» PROBLEM REQUIREMENTS: Copy every line in the records below that contains the word "will".

RAW DATA START

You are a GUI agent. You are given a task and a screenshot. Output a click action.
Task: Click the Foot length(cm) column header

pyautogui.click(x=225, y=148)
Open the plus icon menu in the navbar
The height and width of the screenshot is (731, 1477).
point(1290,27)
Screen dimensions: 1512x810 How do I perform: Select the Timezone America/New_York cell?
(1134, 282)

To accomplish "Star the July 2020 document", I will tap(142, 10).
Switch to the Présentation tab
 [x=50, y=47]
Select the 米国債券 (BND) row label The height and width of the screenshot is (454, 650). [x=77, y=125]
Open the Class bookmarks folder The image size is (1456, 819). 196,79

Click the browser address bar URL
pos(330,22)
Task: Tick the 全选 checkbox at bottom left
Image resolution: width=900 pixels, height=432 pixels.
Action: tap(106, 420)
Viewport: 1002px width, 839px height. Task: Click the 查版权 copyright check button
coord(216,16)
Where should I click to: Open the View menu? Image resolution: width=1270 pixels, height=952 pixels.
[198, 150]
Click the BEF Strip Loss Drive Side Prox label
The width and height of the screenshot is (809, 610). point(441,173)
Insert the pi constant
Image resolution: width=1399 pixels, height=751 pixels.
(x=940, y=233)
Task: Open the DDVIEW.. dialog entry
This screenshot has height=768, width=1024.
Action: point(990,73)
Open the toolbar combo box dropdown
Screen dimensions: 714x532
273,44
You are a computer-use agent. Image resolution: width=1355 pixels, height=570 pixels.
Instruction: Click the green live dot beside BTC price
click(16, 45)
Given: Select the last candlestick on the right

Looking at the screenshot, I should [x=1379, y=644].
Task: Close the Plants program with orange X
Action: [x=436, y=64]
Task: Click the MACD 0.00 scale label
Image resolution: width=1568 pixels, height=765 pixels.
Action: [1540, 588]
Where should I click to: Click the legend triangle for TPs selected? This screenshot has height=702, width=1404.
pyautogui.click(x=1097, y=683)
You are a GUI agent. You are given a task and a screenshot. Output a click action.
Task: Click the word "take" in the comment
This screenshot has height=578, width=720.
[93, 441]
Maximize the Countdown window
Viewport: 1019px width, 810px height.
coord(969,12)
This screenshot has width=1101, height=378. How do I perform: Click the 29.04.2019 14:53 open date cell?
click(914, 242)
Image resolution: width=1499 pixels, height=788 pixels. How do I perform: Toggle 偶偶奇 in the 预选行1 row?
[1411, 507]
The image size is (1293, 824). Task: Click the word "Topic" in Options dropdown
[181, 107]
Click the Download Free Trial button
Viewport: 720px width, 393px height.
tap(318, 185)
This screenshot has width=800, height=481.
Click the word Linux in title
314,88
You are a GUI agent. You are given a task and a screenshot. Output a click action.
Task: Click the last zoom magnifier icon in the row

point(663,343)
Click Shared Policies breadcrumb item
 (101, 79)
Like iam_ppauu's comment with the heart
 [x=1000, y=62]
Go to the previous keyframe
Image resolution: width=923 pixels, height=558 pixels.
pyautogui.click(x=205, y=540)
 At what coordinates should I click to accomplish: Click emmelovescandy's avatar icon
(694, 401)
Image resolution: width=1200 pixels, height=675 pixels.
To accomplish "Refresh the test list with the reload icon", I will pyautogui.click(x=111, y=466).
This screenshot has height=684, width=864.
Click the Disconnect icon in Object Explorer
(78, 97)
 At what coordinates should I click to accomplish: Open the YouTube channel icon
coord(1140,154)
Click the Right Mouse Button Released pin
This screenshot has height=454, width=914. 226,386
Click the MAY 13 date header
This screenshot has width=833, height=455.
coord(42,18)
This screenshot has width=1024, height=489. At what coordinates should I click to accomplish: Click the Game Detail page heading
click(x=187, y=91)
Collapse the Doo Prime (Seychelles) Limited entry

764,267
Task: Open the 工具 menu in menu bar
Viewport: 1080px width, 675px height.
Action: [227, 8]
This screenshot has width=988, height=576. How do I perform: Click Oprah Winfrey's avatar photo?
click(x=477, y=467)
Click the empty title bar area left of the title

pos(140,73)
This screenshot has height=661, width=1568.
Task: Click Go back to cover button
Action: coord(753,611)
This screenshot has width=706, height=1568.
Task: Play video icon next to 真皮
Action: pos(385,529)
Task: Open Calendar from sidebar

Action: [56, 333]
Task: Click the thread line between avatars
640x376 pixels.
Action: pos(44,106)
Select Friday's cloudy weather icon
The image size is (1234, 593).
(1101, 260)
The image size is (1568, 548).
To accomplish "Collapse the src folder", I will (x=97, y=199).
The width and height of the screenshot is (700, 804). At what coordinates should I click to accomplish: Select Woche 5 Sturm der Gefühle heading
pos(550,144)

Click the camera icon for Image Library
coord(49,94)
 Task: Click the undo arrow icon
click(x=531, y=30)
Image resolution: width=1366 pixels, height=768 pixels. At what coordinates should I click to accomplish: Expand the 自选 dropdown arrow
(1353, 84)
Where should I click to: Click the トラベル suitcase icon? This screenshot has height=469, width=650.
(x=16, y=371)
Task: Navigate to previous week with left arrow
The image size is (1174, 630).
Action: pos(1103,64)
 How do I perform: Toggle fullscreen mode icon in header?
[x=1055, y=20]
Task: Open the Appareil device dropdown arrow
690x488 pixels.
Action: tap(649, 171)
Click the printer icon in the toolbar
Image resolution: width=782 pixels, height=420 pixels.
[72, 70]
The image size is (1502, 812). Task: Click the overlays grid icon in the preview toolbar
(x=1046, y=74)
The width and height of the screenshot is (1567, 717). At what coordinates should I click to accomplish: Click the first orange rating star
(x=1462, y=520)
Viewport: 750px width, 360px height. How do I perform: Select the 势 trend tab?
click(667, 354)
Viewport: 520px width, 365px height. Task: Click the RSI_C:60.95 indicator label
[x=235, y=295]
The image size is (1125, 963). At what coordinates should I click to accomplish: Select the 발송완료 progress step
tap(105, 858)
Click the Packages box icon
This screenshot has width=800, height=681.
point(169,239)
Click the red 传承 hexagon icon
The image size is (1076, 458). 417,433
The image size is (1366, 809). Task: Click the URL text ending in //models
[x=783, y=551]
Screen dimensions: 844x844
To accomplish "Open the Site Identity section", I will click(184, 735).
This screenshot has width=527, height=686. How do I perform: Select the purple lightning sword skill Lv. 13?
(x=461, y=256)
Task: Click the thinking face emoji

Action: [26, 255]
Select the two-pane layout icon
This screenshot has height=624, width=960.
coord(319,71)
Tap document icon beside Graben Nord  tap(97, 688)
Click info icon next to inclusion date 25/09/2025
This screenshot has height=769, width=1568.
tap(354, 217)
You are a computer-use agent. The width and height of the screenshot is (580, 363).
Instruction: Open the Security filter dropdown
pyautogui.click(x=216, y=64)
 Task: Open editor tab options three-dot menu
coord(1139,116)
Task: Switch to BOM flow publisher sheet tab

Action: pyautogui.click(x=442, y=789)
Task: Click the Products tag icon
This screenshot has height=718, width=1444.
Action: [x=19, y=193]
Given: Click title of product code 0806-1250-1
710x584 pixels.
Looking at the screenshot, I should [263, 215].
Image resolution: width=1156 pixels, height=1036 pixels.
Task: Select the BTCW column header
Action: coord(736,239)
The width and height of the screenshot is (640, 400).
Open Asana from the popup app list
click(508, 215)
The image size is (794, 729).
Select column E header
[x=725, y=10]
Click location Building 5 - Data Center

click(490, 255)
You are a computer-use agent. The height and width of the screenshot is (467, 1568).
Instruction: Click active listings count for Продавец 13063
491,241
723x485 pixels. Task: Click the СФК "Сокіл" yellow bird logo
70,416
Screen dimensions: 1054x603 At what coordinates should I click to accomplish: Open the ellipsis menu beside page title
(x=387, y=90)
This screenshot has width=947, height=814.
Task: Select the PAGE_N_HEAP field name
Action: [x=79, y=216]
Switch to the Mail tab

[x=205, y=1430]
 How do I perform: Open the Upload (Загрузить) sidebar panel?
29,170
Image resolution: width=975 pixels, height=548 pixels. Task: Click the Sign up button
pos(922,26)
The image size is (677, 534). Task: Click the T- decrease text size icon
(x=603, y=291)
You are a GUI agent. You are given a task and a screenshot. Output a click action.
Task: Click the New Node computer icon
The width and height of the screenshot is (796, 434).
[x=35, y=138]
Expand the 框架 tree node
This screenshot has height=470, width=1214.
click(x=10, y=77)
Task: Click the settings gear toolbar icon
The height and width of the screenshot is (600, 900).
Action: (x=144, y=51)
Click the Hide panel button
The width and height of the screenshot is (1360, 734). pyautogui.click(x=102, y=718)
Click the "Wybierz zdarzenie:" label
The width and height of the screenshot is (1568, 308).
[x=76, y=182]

RAW DATA END

» RESPONSE TO THIS TASK:
To accomplish "Star the July 2020 document", I will tap(142, 10).
To accomplish "Refresh the test list with the reload icon", I will pyautogui.click(x=111, y=466).
To accomplish "Collapse the src folder", I will (x=97, y=199).
To accomplish "Open the Site Identity section", I will click(184, 735).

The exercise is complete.